#### Dokument ####
III Niedziela zwykła roku C
Łk 1,1 – 4; 4,14 – 21
- Kontekst
Ewangelia Łukasza rozpoczyna się od prologu (1,1-4), który stanowi wprowadzenie do zarówno do Ewangelii jak i do Dziejów Apostolskich. Prolog wskazuje na obeznanie autora z ówczesną literaturą świata grecko – rzymskiego. Łukasz za pomocą kolejnych elementów wprowadza czytelników w historię Jezusa. Po Ewangelii dzieciństwa, która następuje po Prologu w rozdziałach 1 – 2, pojawia się Jan Chrzciciel, który przygotowuje pojawienie się Mesjasza (Łk 3). Ochrzczony w Jordanie Jezus, udaje się na pustynię (Łk 4,1-13) i tam zwycięża pokusy diabła. Następnie Jezus rozpoczyna publiczną działalność. Od swojego rodzinnego Nazaretu.
- Lectio
Łk 1,1 – 4
Wielu już starało się ułożyć opowiadanie o zdarzeniach, które się dokonały pośród nas, tak jak nam je przekazali ci, którzy od początku byli naocznymi świadkami i sługami słowa. Postanowiłem więc i ja zbadać dokładnie wszystko od pierwszych chwil i opisać ci po kolei, dostojny Teofilu, abyś się mógł przekonać o całkowitej pewności nauk, których ci udzielono.
#### Dane wejściowe ####
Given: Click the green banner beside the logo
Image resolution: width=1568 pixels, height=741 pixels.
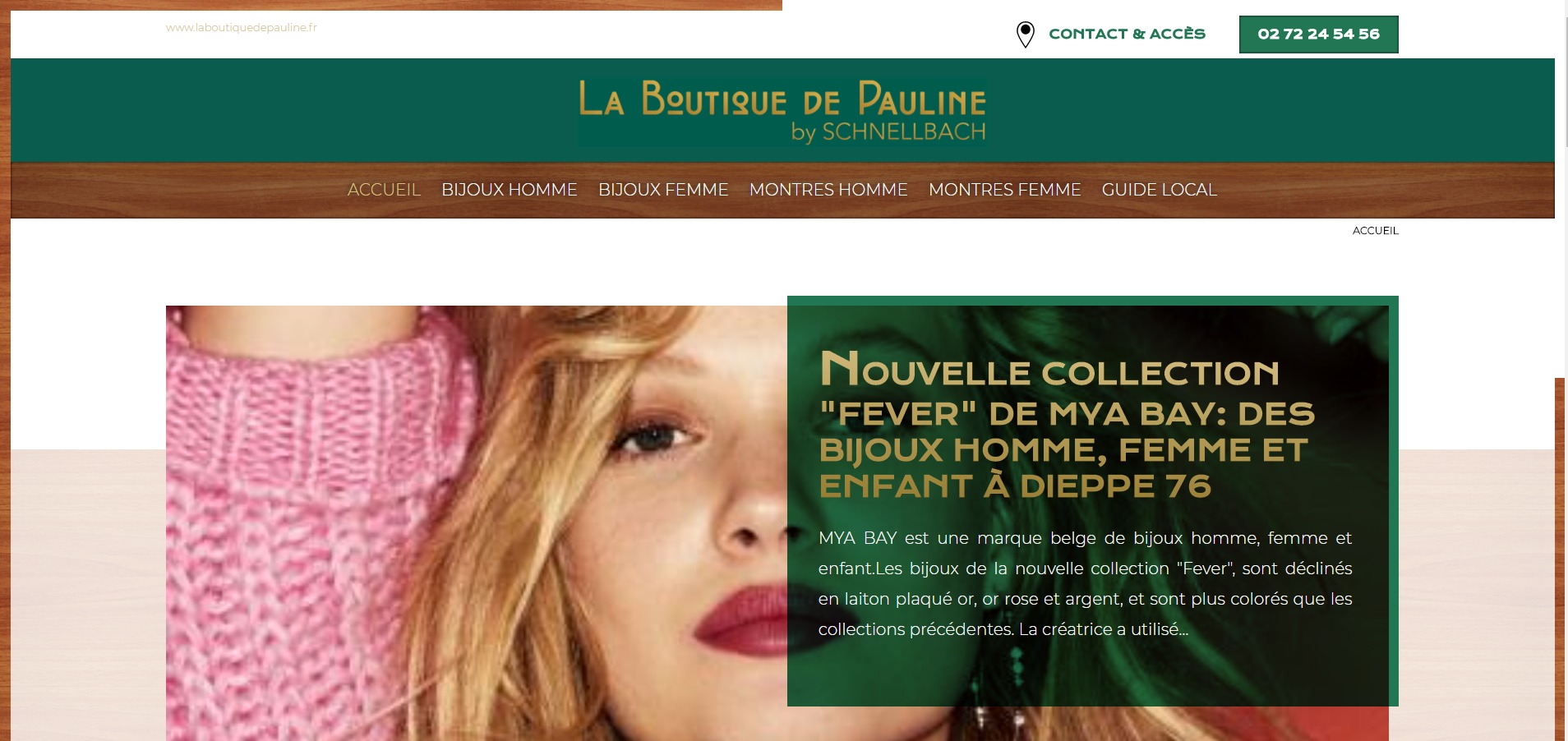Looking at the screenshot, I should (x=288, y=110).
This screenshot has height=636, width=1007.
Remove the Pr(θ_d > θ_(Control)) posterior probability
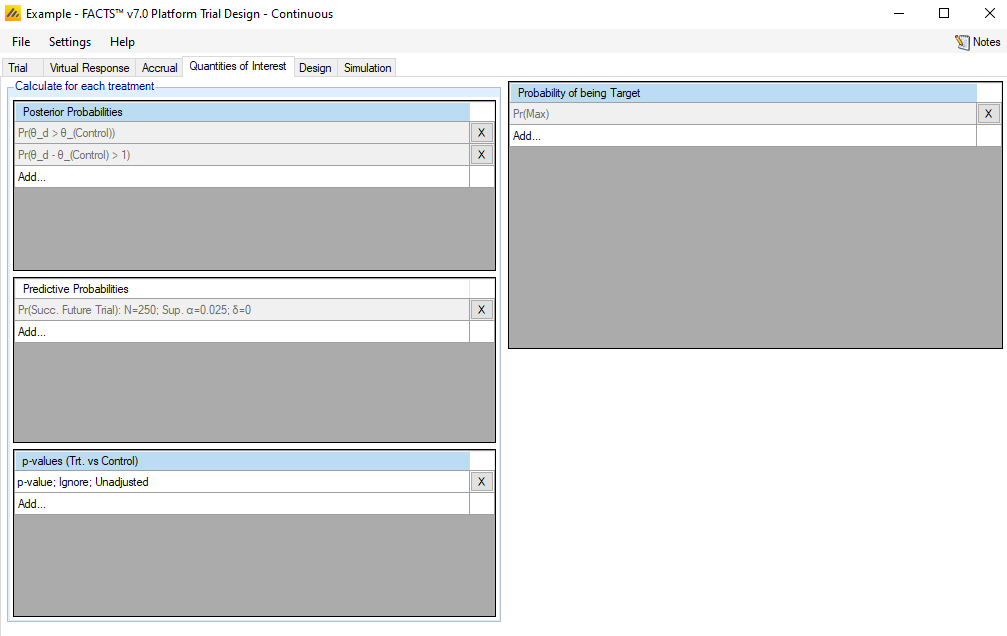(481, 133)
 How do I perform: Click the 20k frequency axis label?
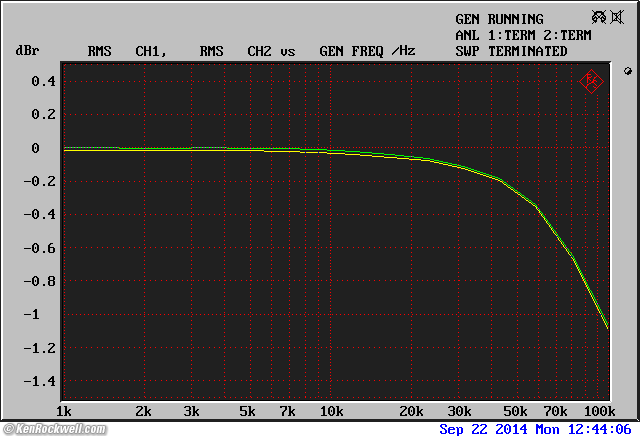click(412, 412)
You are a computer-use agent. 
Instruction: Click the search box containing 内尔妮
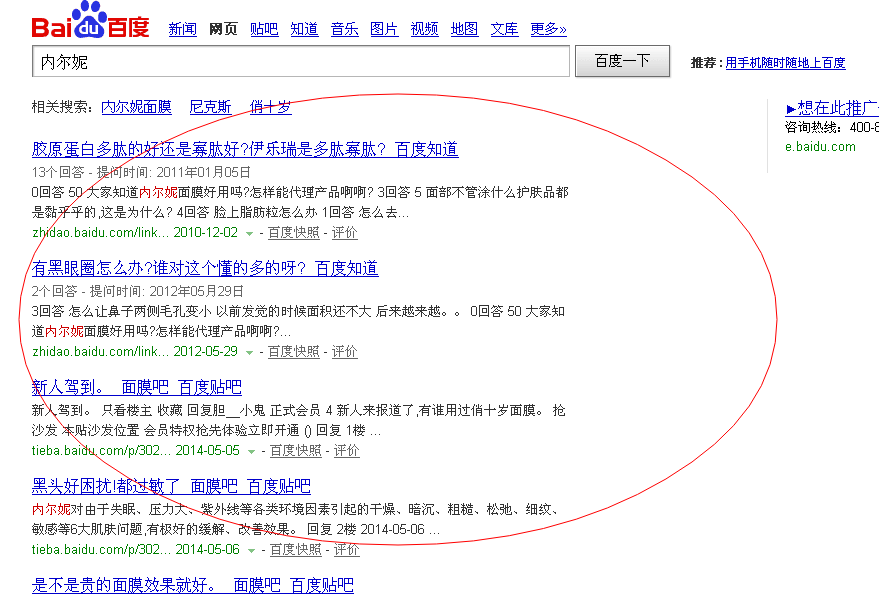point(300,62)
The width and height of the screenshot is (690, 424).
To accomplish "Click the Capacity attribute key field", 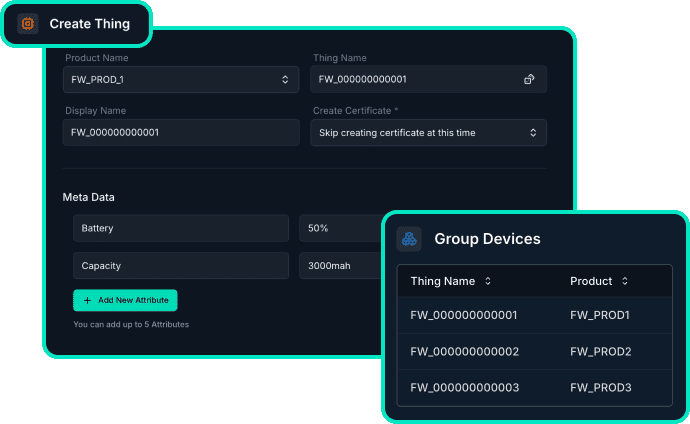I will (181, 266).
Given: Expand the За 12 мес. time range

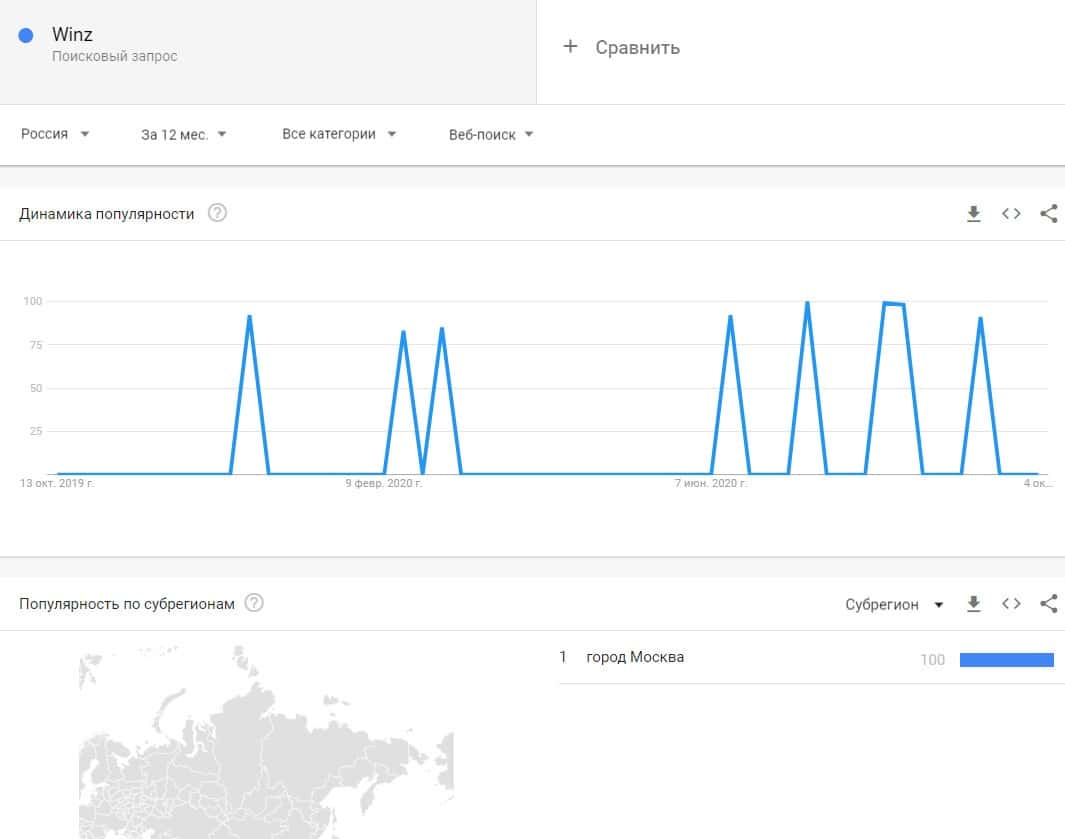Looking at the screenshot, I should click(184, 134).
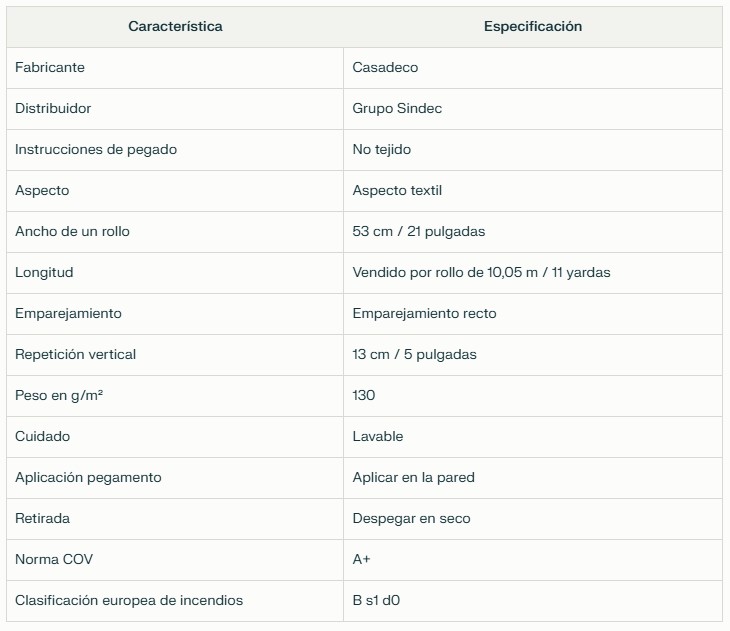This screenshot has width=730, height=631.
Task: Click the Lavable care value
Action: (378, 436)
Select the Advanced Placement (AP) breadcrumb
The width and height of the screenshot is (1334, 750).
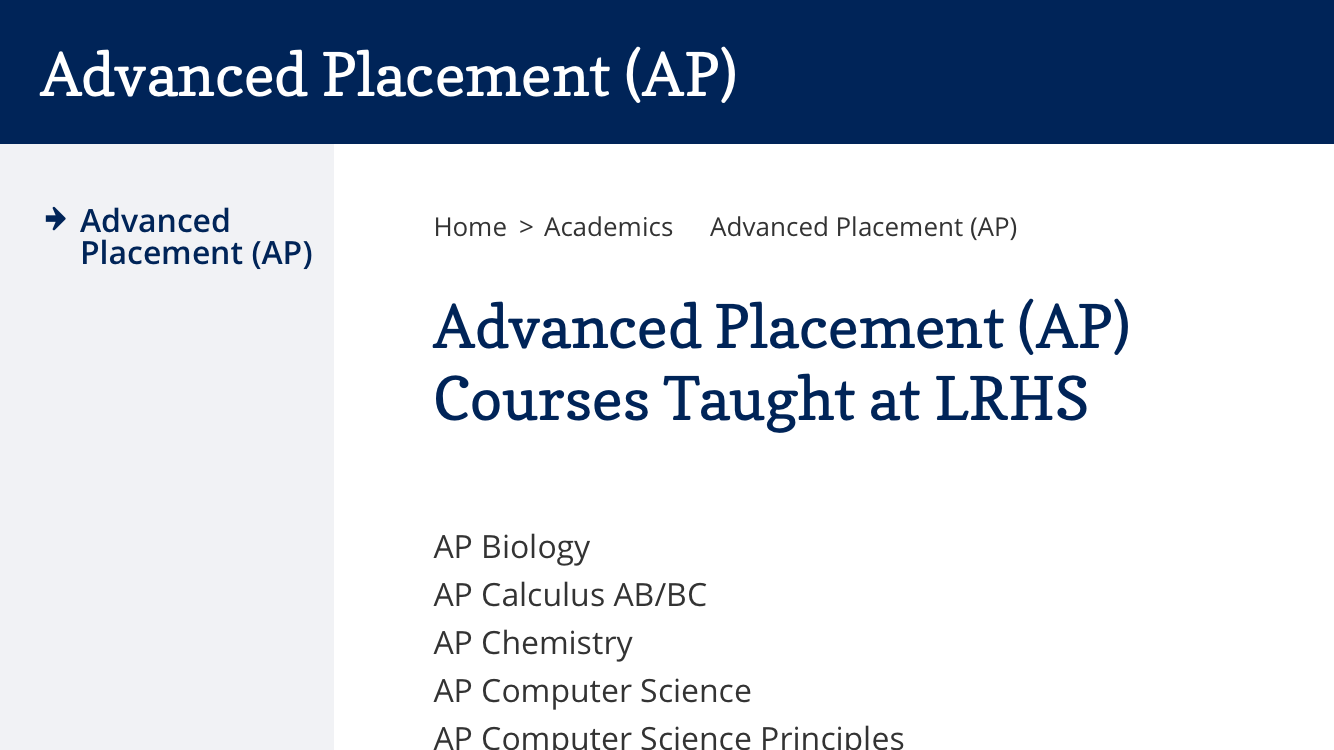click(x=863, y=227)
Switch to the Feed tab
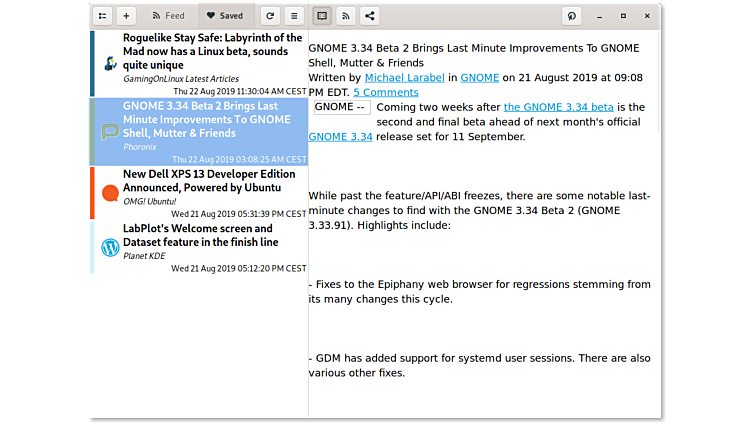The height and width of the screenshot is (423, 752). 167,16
####
**Cel zadania 1**
Do kogo zwraca się autor w prologu przytoczonym w dokumencie?
**Cel zadania 2**
Przepisz z dokumentu fragment zaczynający się od słów „III Niedziela zwykła” i kończący na słowach „swojego rodzinnego Nazaretu.”.

**Poprawny wynik 1**
Do dostojnego Teofila.

**Poprawny wynik 2**
III Niedziela zwykła roku C
Łk 1,1 – 4; 4,14 – 21
- Kontekst
Ewangelia Łukasza rozpoczyna się od prologu (1,1-4), który stanowi wprowadzenie do zarówno do Ewangelii jak i do Dziejów Apostolskich. Prolog wskazuje na obeznanie autora z ówczesną literaturą świata grecko – rzymskiego. Łukasz za pomocą kolejnych elementów wprowadza czytelników w historię Jezusa. Po Ewangelii dzieciństwa, która następuje po Prologu w rozdziałach 1 – 2, pojawia się Jan Chrzciciel, który przygotowuje pojawienie się Mesjasza (Łk 3). Ochrzczony w Jordanie Jezus, udaje się na pustynię (Łk 4,1-13) i tam zwycięża pokusy diabła. Następnie Jezus rozpoczyna publiczną działalność. Od swojego rodzinnego Nazaretu.